Take him to school with you. Dogs are more attached to their people than their environment. You're the person who he's closest to. He'll adapt to the change in environment pretty quickly and will be happier with you at school than he would be at home & ignored.
posted by rhiannon at 8:49 PM on November 8


Please please please take him with you. Under eerily similar circumstances, I left my dog with my mother when I moved away.

When I came home almost a year later, I found that without me to care for him and act on his behalf, he had essentially been banished to the (unlit, unheated, alone, in winter) garage because he was "too much trouble." Basically, he was being stored in there like a box of old clothes or something.

I took him with me when I left, and always felt terrible about having left without him in the first place. Even now, 20 years later, I feel a stab of regret just thinking about it.
posted by ErikaB at 10:12 PM on November 8


I'll add to the chorus of "take him!"

Though he is (by your description) nowhere near being gone, he is in his "autumn years". My first dog died last year of heart failure at 12 years old. I was deep in the throes of my degree and had little time for him. Thankfully, my husband and mum took great care of him. Still, I regret the time he and I couldn't spend together. Like ErikaB, it still hurts to this day.
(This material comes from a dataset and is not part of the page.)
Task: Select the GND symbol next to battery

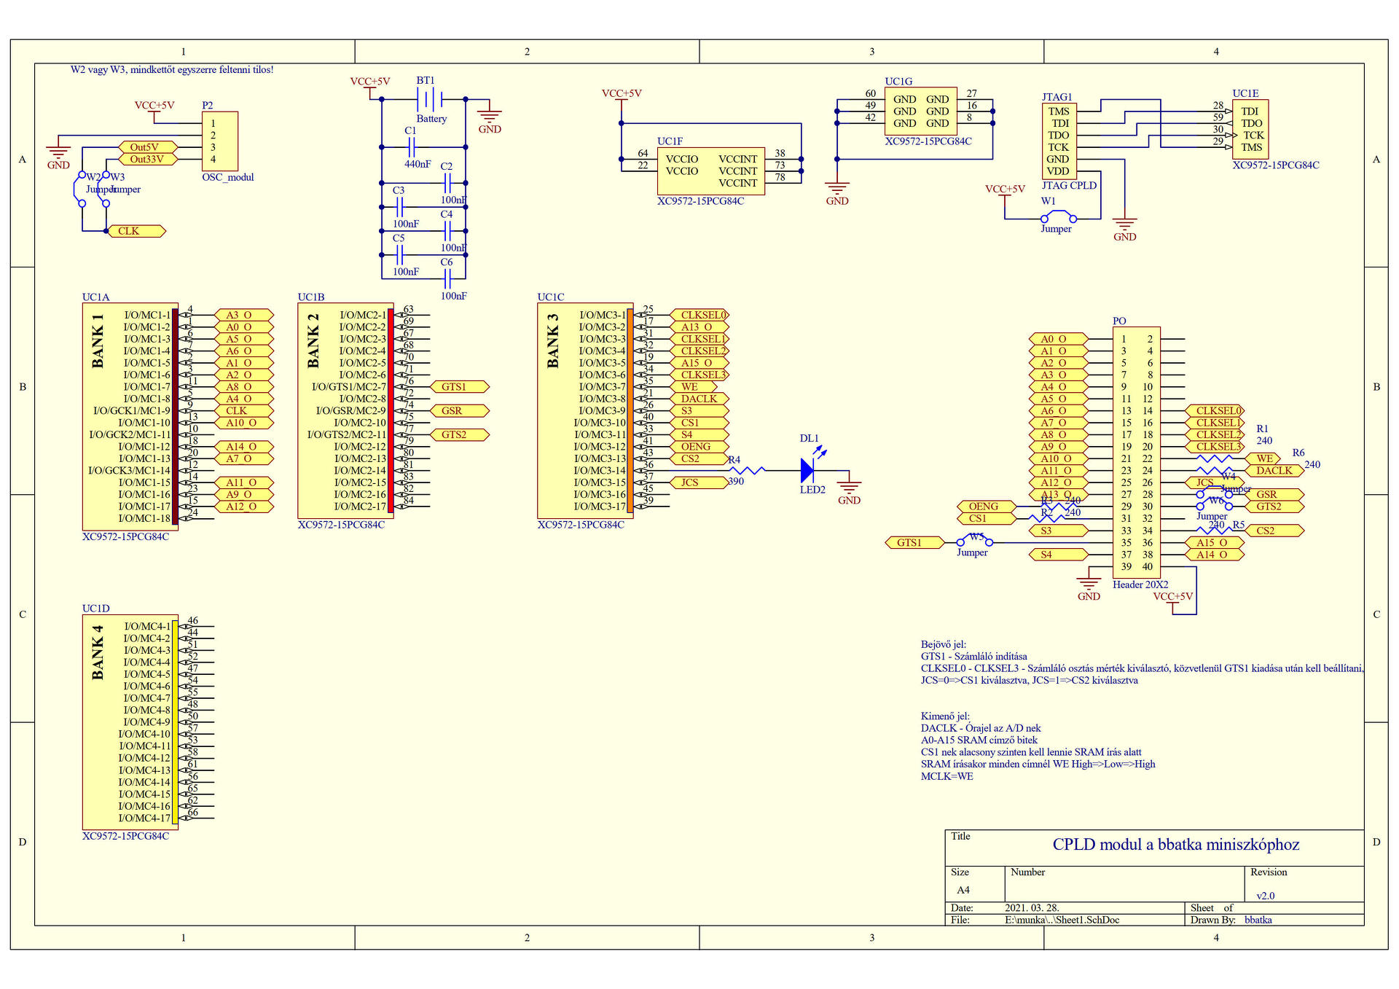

I'm sure you've got the logistics figured out and have researched how to make this as easy as possible for him. Having worked with shelter dogs, I know that they do get disoriented and anxious in the initial absence of their old pack unit. They're adaptable creatures, though, and will be right as rain once they know they're in a good place. From what you've written, I think he'll be in a marvelous place. :-)
posted by arishaun at 11:21 PM on November 8


Just to play devil's advocate here, I think you should take the dog with you. Seriously, unless there are time constraints you haven't outlined, you are obviously the person in this dog's life that should be there. Don't hesitate to guilt trip your family into supporting expenses either. Your dog may not be a one-person dog, but almost all dogs are "routine" dogs (as in, "I'd rather have regular walks than wait a week for one" or, "I'd rather have a nice person I know and trust jab me twice a day than worry that every person I meet will stick me.") UR (or U sound like) a gud person so take the dog.